Language of document : ECLI:EU:T:2011:588

Processo T‑224/10

Association belge des consommateurs test‑achats ASBL

contra

Comissão Europeia

«Concorrência – Concentrações – Mercado belga da energia – Decisão que declara uma concentração compatível com o mercado comum – Compromissos durante a primeira fase de análise – Decisão que recusa a remessa parcial da análise de uma concentração às autoridades nacionais – Recurso de anulação – Associação de consumidores – Interesse em agir – Não abertura do processo de controlo aprofundado – Direitos processuais – Inadmissibilidade»

Sumário do acórdão

1.      Recurso de anulação – Pessoas singulares ou colectivas – Legitimidade – Decisão sobre a compatibilidade de uma operação de concentração com o mercado comum – Terceiros interessados pela concentração em causa

(Artigos 108.°, n.° 2, TFUE e 263.°, quarto parágrafo, TFUE)

2.      Concorrência – Concentrações – Procedimento administrativo – Direito de terceiros a serem ouvidos – Associações de consumidores

[Regulamento n.° 139/2004 do Conselho, artigo 6.°; Regulamento n.° 802/2004 do Conselho, artigo 11.°, alínea c)]

3.      Recurso de anulação – Pessoas singulares ou colectivas – Legitimidade – Decisão de recusa de remessa da análise de uma operação de concentração às autoridades competentes de um Estado‑Membro – Terceiros interessados pela concentração em causa – Inexistência

(Artigo 108.°, n.° 2, TFUE e artigo 263.°, quarto parágrafo, TFUE; Regulamento n.° 139/2004 do Conselho, artigo 9.°)

4.      Concorrência – Concentrações – Decisão de recusa de remessa de análise de uma operação de concentração às autoridades competentes de um Estado‑Membro – Direito de recurso de um Estado‑Membro para efeitos da aplicação do seu direito nacional de concorrência – Recurso de um terceiro interessado para os mesmos efeitos – Inadmissibilidade

(Regulamento n.° 139/2004 do Conselho, artigo 9.°, n.° 9)

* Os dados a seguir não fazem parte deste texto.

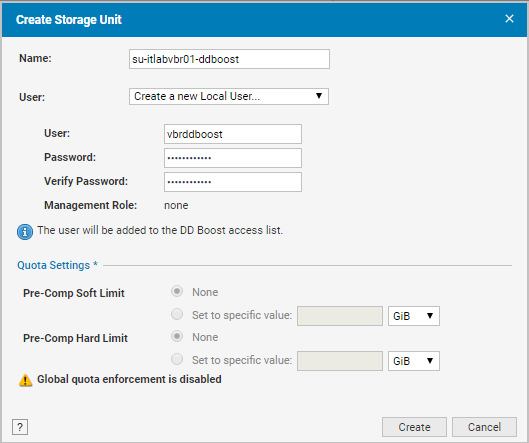The height and width of the screenshot is (443, 529).
Task: Click the Hard Limit value text box
Action: pos(340,361)
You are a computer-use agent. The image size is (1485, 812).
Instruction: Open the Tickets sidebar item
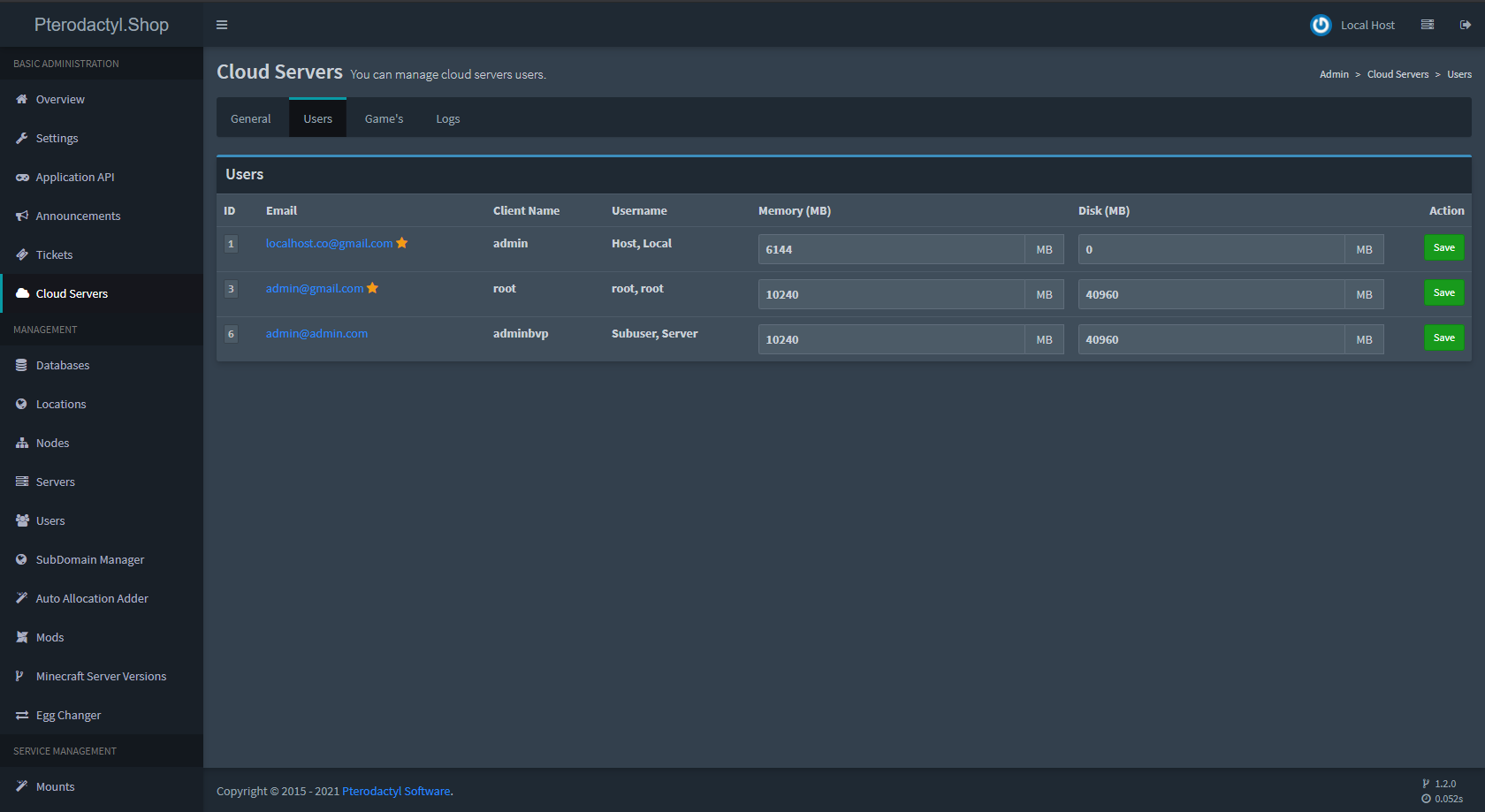pyautogui.click(x=54, y=254)
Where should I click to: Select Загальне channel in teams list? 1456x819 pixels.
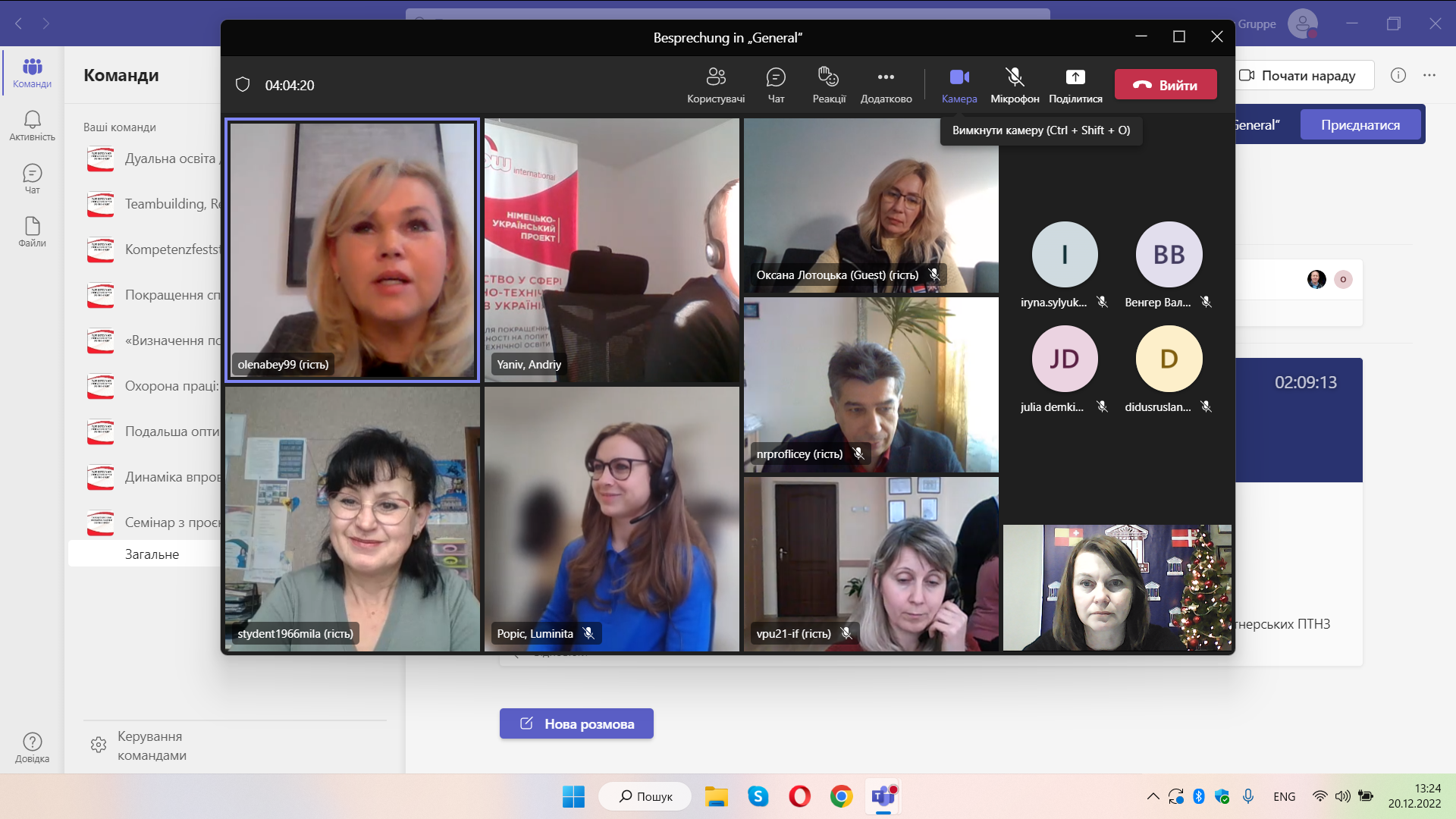[x=152, y=554]
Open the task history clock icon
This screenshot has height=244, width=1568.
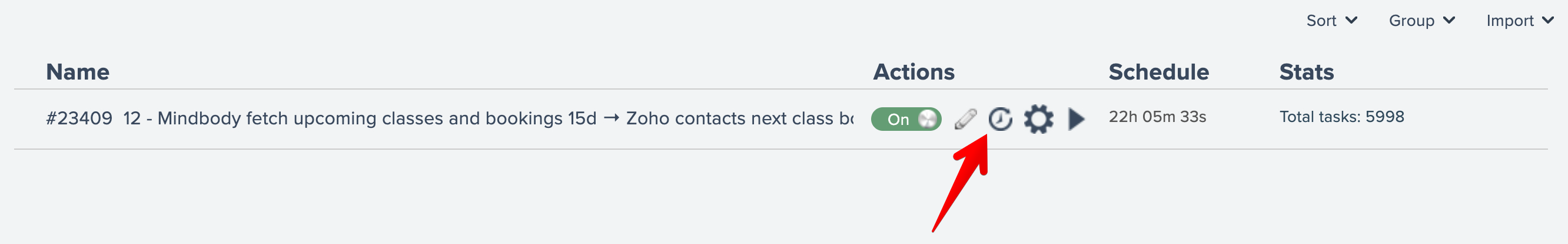point(1000,119)
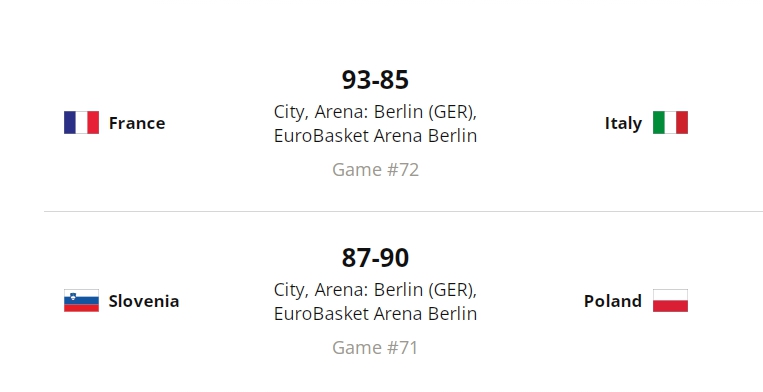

1.      Segundo o artigo 263.°, quarto parágrafo, CE, uma pessoa singular ou colectiva só pode interpor recurso de uma decisão dirigida a outra pessoa se essa decisão lhe disser directa e individualmente respeito. Todavia, decorre da jurisprudência que, relativamente às decisões da Comissão respeitantes à compatibilidade de uma concentração com o mercado comum, a legitimidade processual dos terceiros interessados numa concentração deve ser apreciada de forma diferente consoante estes, por um lado, invoquem vícios que afectam a substância dessas decisões (a seguir «primeira categoria») ou, por outro, aleguem que a Comissão violou direitos processuais que lhes são conferidos pelos actos do direito da União Europeia que regem o controlo das concentrações (a seguir «segunda categoria»).

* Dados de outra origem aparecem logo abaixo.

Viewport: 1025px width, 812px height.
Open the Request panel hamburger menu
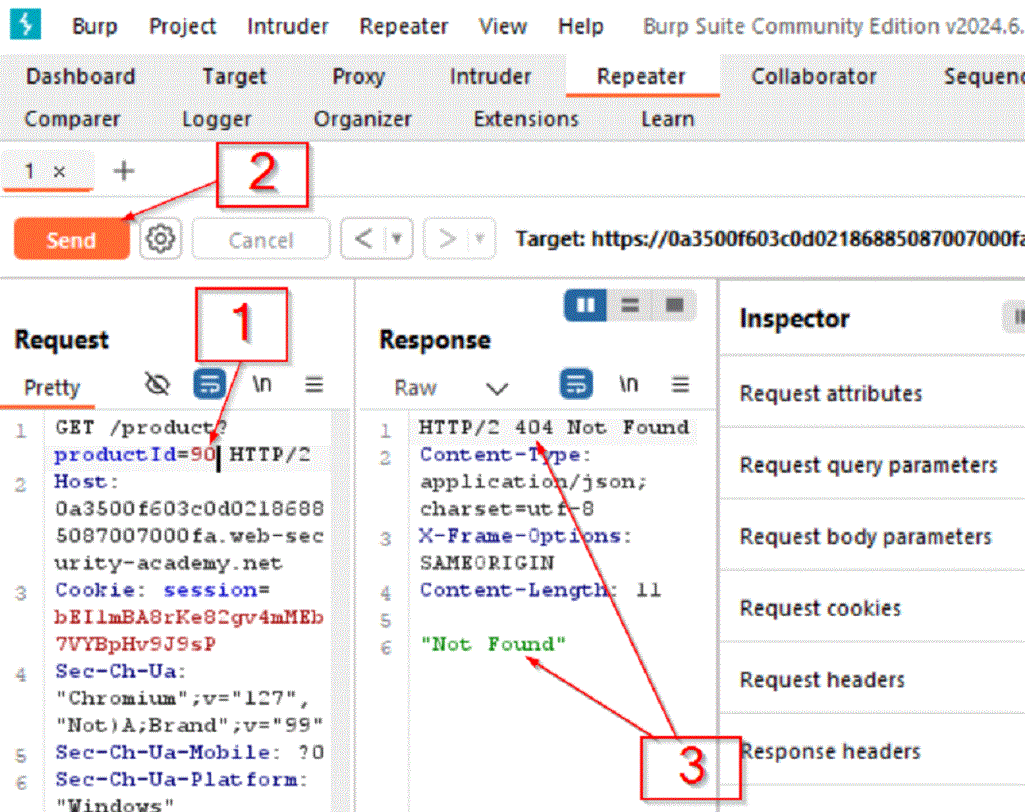(x=314, y=385)
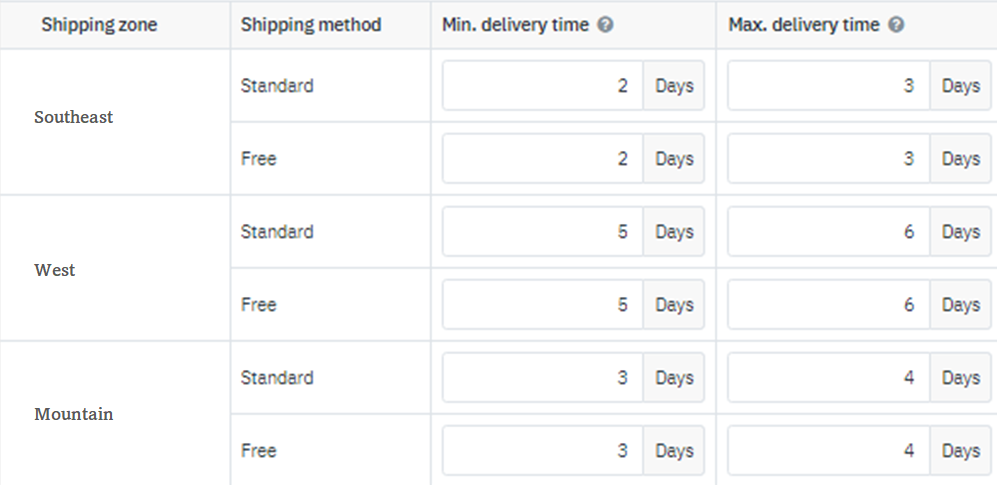
Task: Edit Southeast Standard min delivery time field
Action: [x=543, y=86]
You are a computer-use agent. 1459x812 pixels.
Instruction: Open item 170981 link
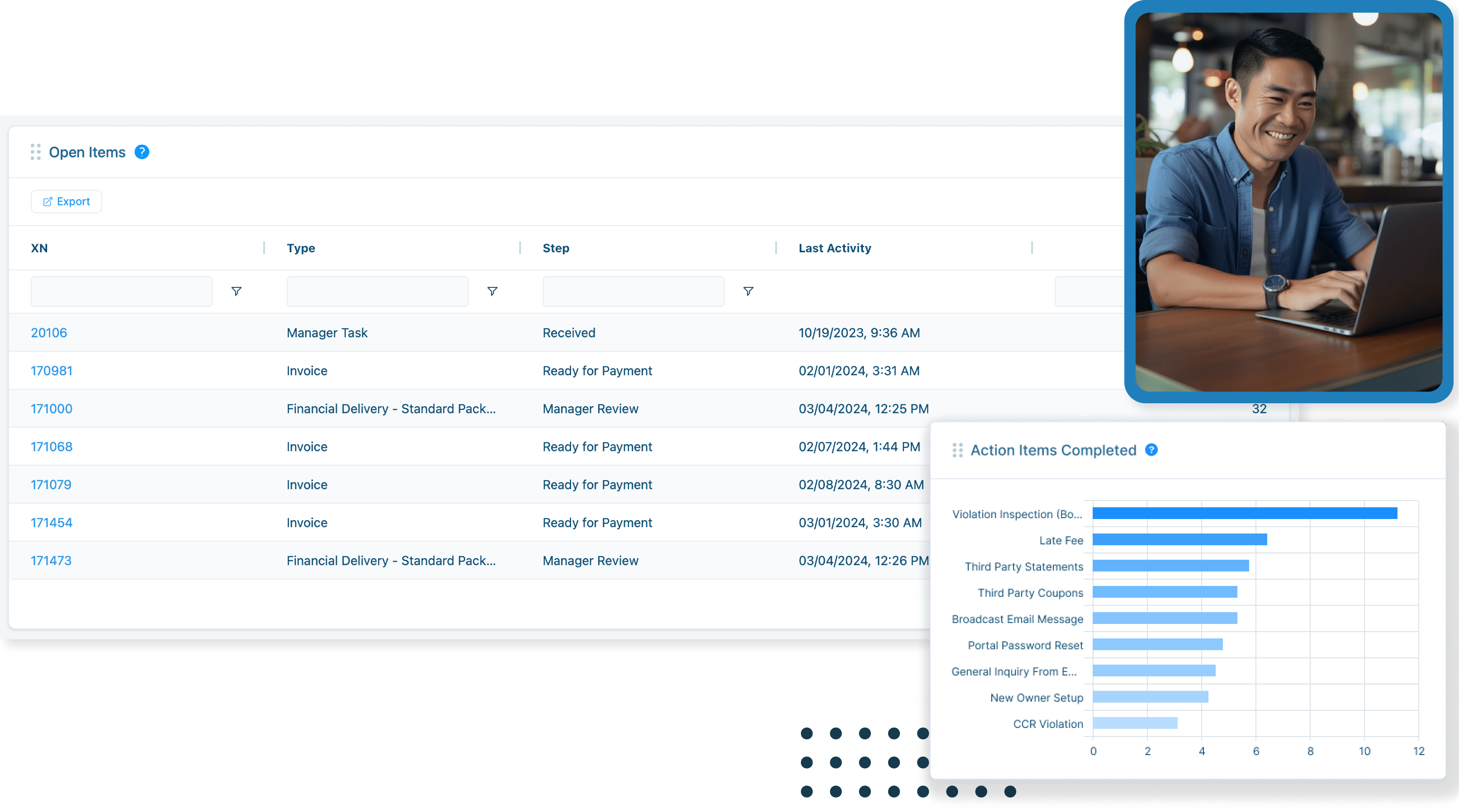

Relativamente à primeira categoria, a simples circunstância de uma decisão ser susceptível de exercer influência na situação jurídica de um recorrente não basta para considerar que este dispõe de legitimidade. No que se refere mais especificamente à afectação individual, é necessário que a decisão em causa afecte esse recorrente devido a certas qualidades que lhe são próprias ou a uma situação de facto que o caracteriza em relação a qualquer outra pessoa e o individualiza de maneira análoga à maneira como um destinatário seria individualizado.

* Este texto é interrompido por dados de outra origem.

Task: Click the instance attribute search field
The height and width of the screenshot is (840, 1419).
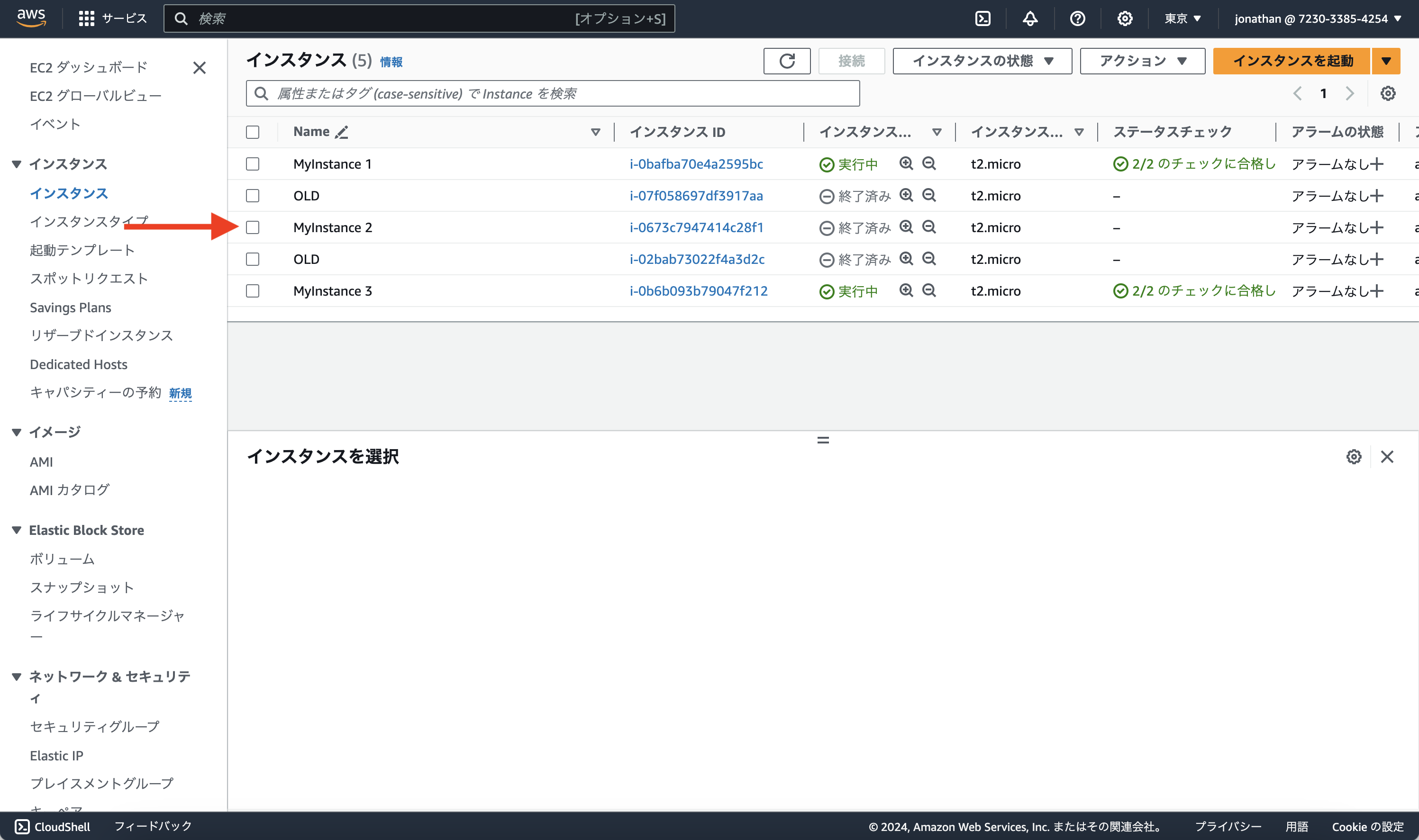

Relativamente à segunda categoria, regra geral, quando um regulamento concede direitos processuais a terceiros, estes devem dispor de um meio processual destinado a proteger os seus legítimos interesses. No que toca mais em especial ao contencioso das pessoas singulares ou colectivas, o direito de determinados terceiros serem regularmente ouvidos, a seu pedido, durante o processo administrativo na Comissão, só pode, em princípio, ser confirmado pelo órgão jurisdicional da União na fase da fiscalização da legalidade da decisão final adoptada pela Comissão. Assim, mesmo quando esta decisão, na sua substância, não diga individual e/ou directamente respeito ao recorrente, deve no entanto ser‑lhe reconhecida legitimidade para agir contra a referida decisão com o objectivo preciso de se verificar se as garantias processuais que podia invocar foram ignoradas. Só se o Tribunal Geral declarar que se verificou uma violação de tais garantias, susceptível de prejudicar o direito de o recorrente manifestar de modo útil a sua posição durante o processo administrativo, caso o tenha solicitado, é que lhe compete anular essa decisão por violação das formalidades essenciais. Não existindo semelhante violação substancial dos direitos processuais do recorrente, o simples facto de este invocar, junto do órgão jurisdicional da União, a violação desses direitos durante o processo administrativo não pode ter como resultado a admissibilidade do recurso por este se basear em fundamentos assentes na violação de normas materiais.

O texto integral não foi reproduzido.